Misja’s second choice was the National Rifle Association Foundation. She said she was rejected again on the grounds that her pick was “too political,” she said.
“It is the NRA’s charity arm; they work directly with public schools,” she said. “I was turned down because I was told that this group is political, and it is the union’s policy to turn down subsidiaries of political organizations.
“So right now I am at a standstill,” Misja said. “I have no idea where my money is. I have asked for that in writing and have not been given a response. So I had no recourse but to seek legal counsel.”
The PSEA did not respond to a request to comment on Misja’s complaint, which was filed by the Fairness Center pro bono law firm last week in U.S. District Court in Pennsylvania.
According to the PSEA’s resolutions, the union “reaffirms the constitutional right and obligation of all education employees, individually and/or collectively, to participate in all aspects of the democratic political process and encourages all education employees, to actively do so.
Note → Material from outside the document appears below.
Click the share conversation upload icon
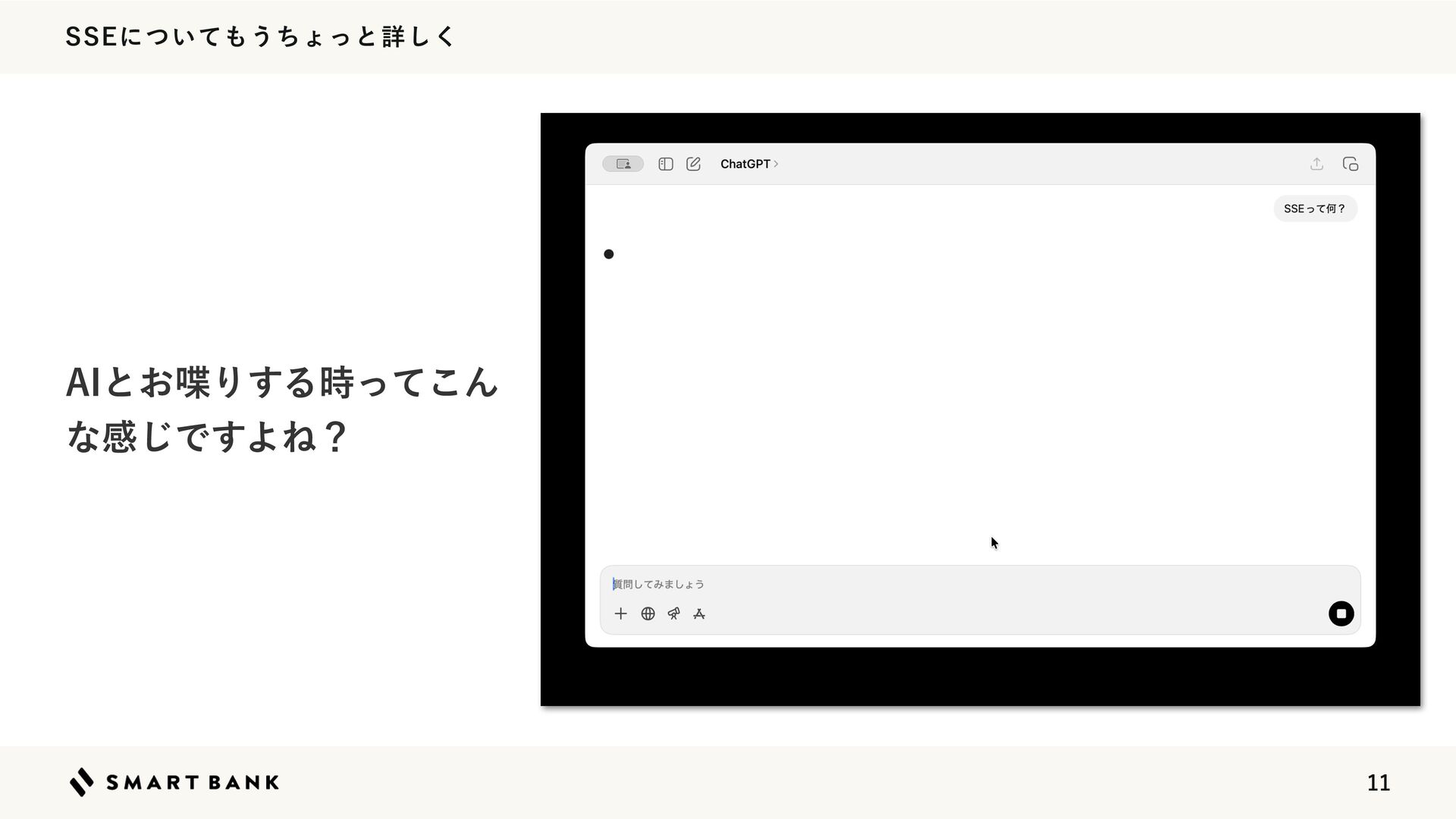1456x819 pixels. pyautogui.click(x=1316, y=164)
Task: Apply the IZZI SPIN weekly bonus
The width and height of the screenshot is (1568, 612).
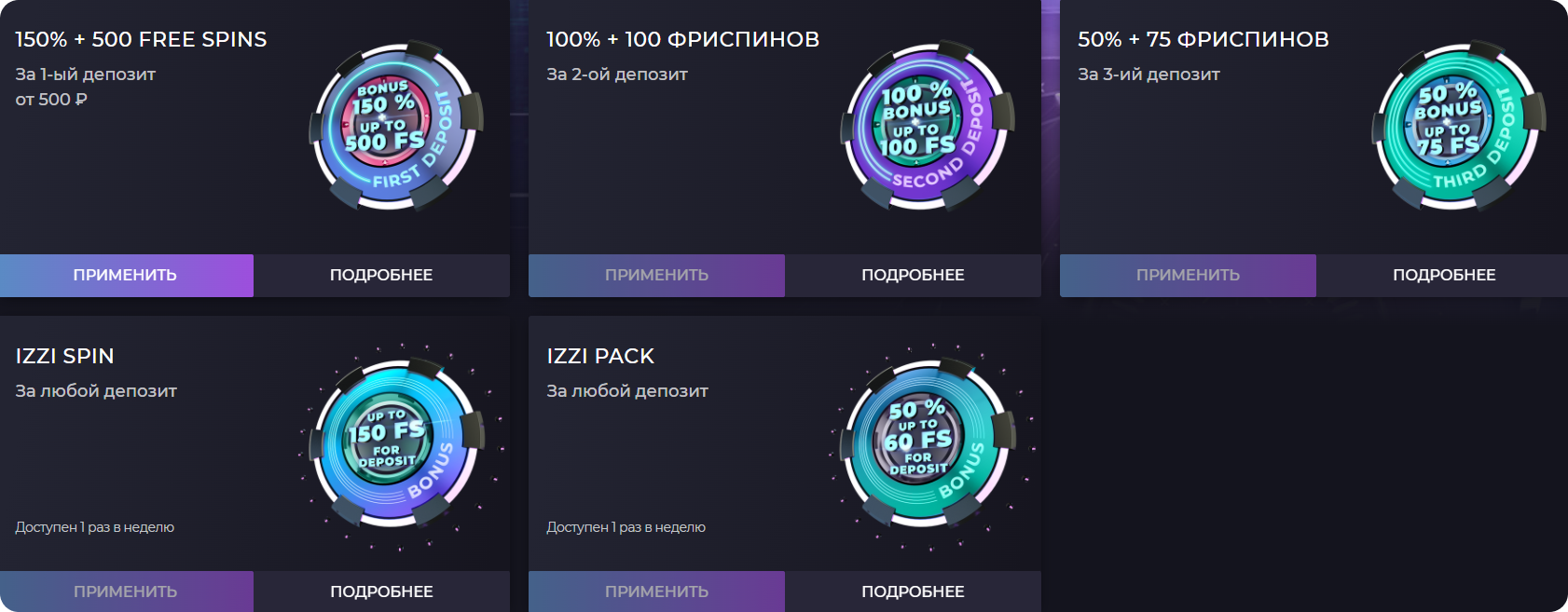Action: (126, 591)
The Association must resist any efforts to deny or suppress the exercise of those rights.”
“The hypocrisy is hard to stomach,” said David Osborne, general counsel for the Fairness Center.
“When Linda tried to resolve this issue by requesting that her money go to a non-profit gun safety charity, the PSEA rejected it because of its connection to the National Rifle Association—a group too ‘political’ for the PSEA,” he said. “Meanwhile the charities on the union’s own approved list spent $27 million on political activity and lobbying.”